Tantas cenas dos ecrãs mostram pessoas tristes, sem alimentos, sem abrigo, sem cuidados de saúde, sob ameaças de violências e riscos de morte. Entretanto, os mesmos ecrãs entristecem, ainda mais, os sofredores agredindo-os com cenas contrastantes de «tanta gente com a ânsia de consumismo»; que é «mal que todos os cristãos, padres, bispos, cardeais, todos nós, mesmo o Papa», podem ter, como o Papa alertou. As observações do que se vê no dia a dia são leituras da realidade que alegram e entristecem.

O bem feito aos frágeis e sofredores dá alegria aos corações dos que fazem o bem e dos que recebem a ajuda, «porque quem vive para si mesmo nunca será feliz». «Vi aqui muitas crianças (…); façam filhos, eles serão a vossa alegria e consolação no futuro» disse, ainda, o Papa que na Córsega como em Timor-Leste se via muitas crianças. As notícias frequentes de realidades egocêntricas sufocam as pessoas com espetáculos tóxicos e doentios; e escondem o bem realizado para alegrar e socorrer as necessidades dos pobres.

O termo inglês scan, tão usado hoje, significaria ler e ver com cuidado para descobrir o bom sentido da realidade que pode estar oculto. A origem do termo vem do latim scandere que em poética significa saltar e subir o ritmo para obter outro sentido bom que sem essa subida não aparece. Esta etimologia da leitura da realidade, do viver atual e da vida de há séculos, recorda um certo João que batizava no Jordão.

Ontem como hoje, não faltam leitores da vida dos homens. Olham à volta para as multidões ou para as televisões e telemóveis, leem livros e jornais, e fixam-se na vida dos ricos e dos pobres, dos que ainda trabalham à jorna, os que cultivam as terras doutros donos; dos servos da gleba a trabalhar 12-16 horas por dia, em oficinas, fábricas e campos, a dormir em cabanas, palheiros ou ao relento olhando para os que vivem na abundância e alegria de circo.

Alguns com a missão de profetas olham os sofrimentos desta gente, a adoecer por falta de agasalho, a sofrer de fome e de não ter alimentos. Vêm os que se queixavam e os que tentam revoltar-se, os que morrem de fraquezas e doenças, e os que sucumbem aos maus tratos dos poderosos que não elevam o seu pensar e cismam que têm que ser assim. Outros que observam, sobem o olhar, vêm outro sentido de viver e, profeticamente, convidam todos à sua volta a ver esse sentido novo, a Boa Nova.

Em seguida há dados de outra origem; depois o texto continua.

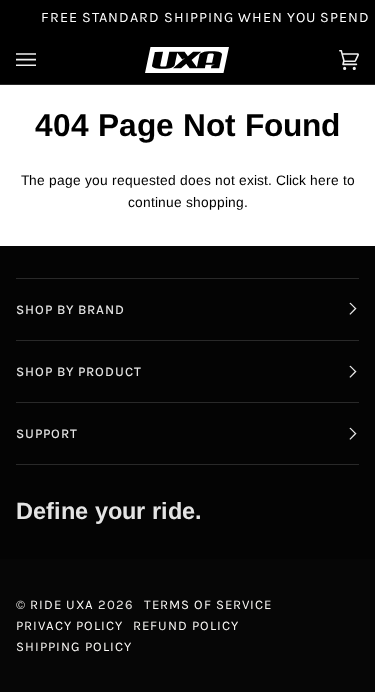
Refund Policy (186, 625)
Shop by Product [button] (79, 371)
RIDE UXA (62, 604)
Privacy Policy (69, 625)
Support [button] (47, 433)
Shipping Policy (74, 646)
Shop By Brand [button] (70, 309)
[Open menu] (46, 60)
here (324, 180)
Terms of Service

A visão do João Batista era semelhante à de muitos outros de séculos longínquos, Amós, Isaías e outros de visão penetrante como Balaão que ouve as palavras de Deus (Nm. 24, 15-17). Alguns ouvem falar de sentido elevado e correm a perguntar a esse João de há dois mil anos, no vale do Jordão, o que podem melhorar. E perguntas surpreendentes não param: «e nós que devemos fazer» para viver com mais alegria? Diziam: nós e não: o que devem fazer os políticos, os corruptos, os ricaços, e os cheios de dinheiro sujo? É de esperar que estes façam eles a mesma pergunta: e nós que devemos fazer para ter e dar alegria?

O João que respondia, já fazia o bem que mandava fazer: “Quem tiver duas túnicas» (hoje seria quem tiver várias casas), dê uma a quem não tem e faça o mesmo com os alimentos; e um João de hoje acrescentará: dê escolas e cuidados de saúde a quem não tem. E nós? Perguntavam os dos impostos e governantes? E também os do poder político armado vieram perguntar: e nós? Nem hoje faltariam perguntas de gente das religiões, partidos políticos no poder, de gestores, educadores, responsáveis do bem de todos; dos donos de multinacionais gigantes, de pais que «não fazem filhos» (Papa Francisco).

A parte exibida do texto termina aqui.